══ MATERIAL FOR THIS TASK ══
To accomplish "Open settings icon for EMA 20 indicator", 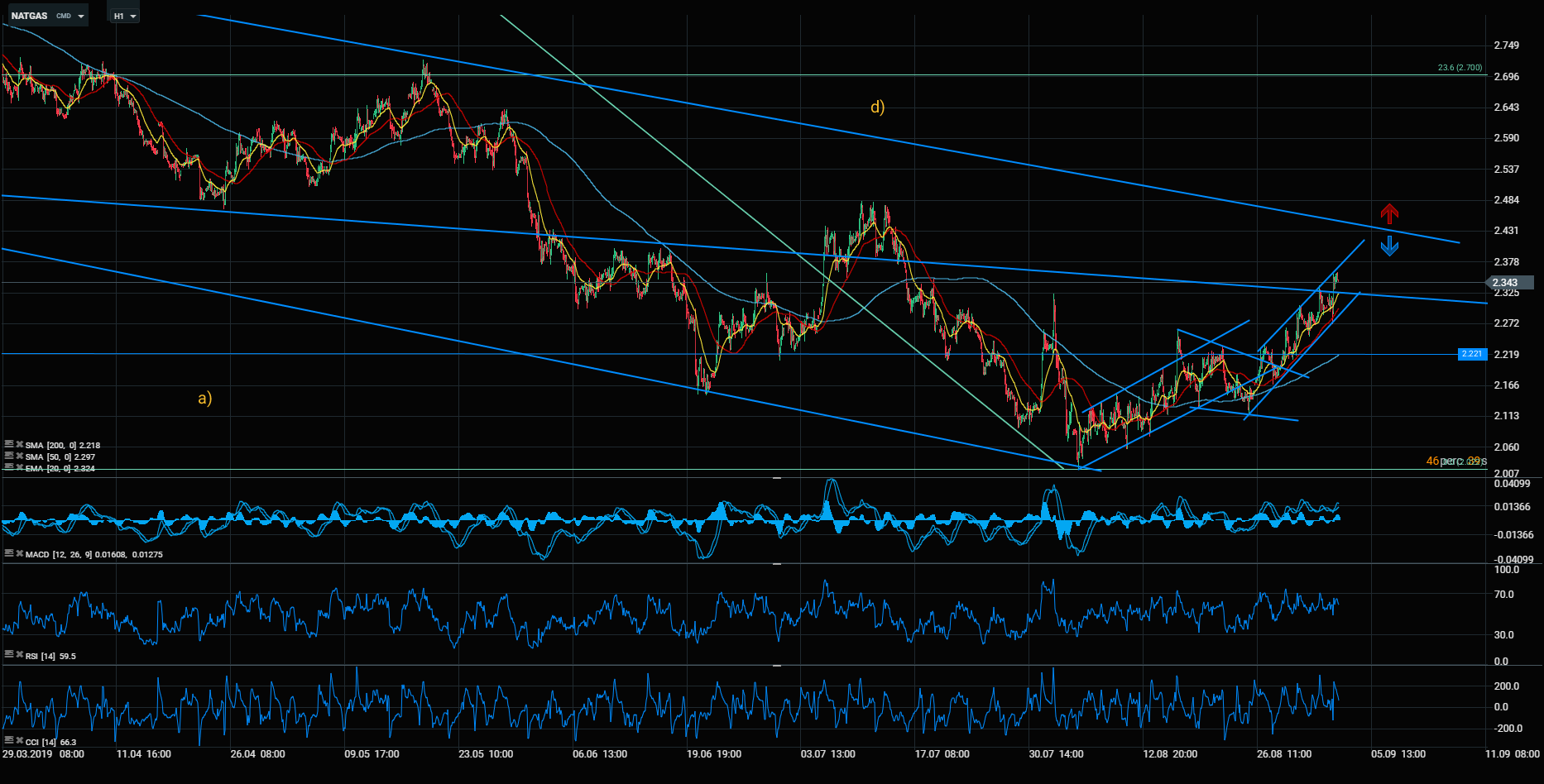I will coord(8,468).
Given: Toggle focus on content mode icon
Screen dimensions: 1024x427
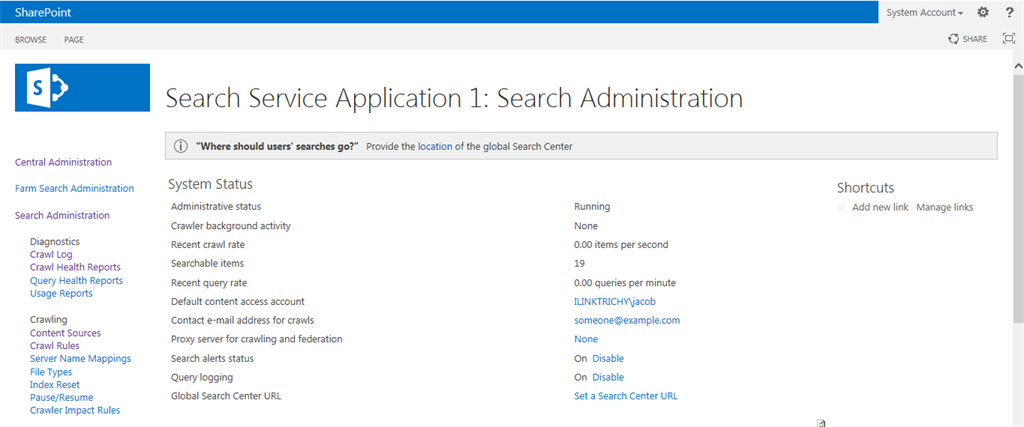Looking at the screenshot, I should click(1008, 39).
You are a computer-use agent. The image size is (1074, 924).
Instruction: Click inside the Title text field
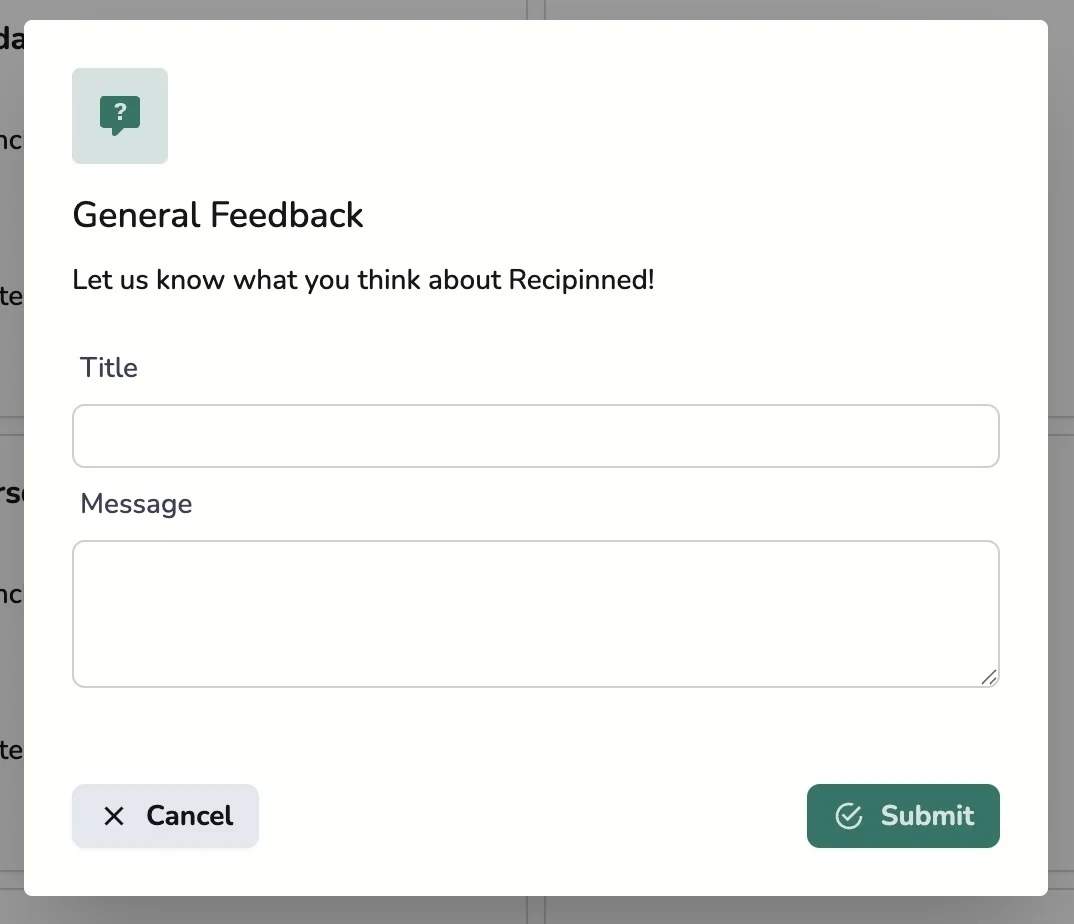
═══
§ TASK DETAILS
Starting at the line that contains "Given: Toggle focus on content mode icon" and ending at the last of the items, copy those lines word for word, leaving the pictures out of your answer.

§ PROBLEM SOLUTION
Given: Toggle focus on content mode icon
Screen dimensions: 1024x427
Looking at the screenshot, I should click(1008, 39).
You are a computer-use agent. The image size is (1074, 924).
Instruction: Click inside the Title text field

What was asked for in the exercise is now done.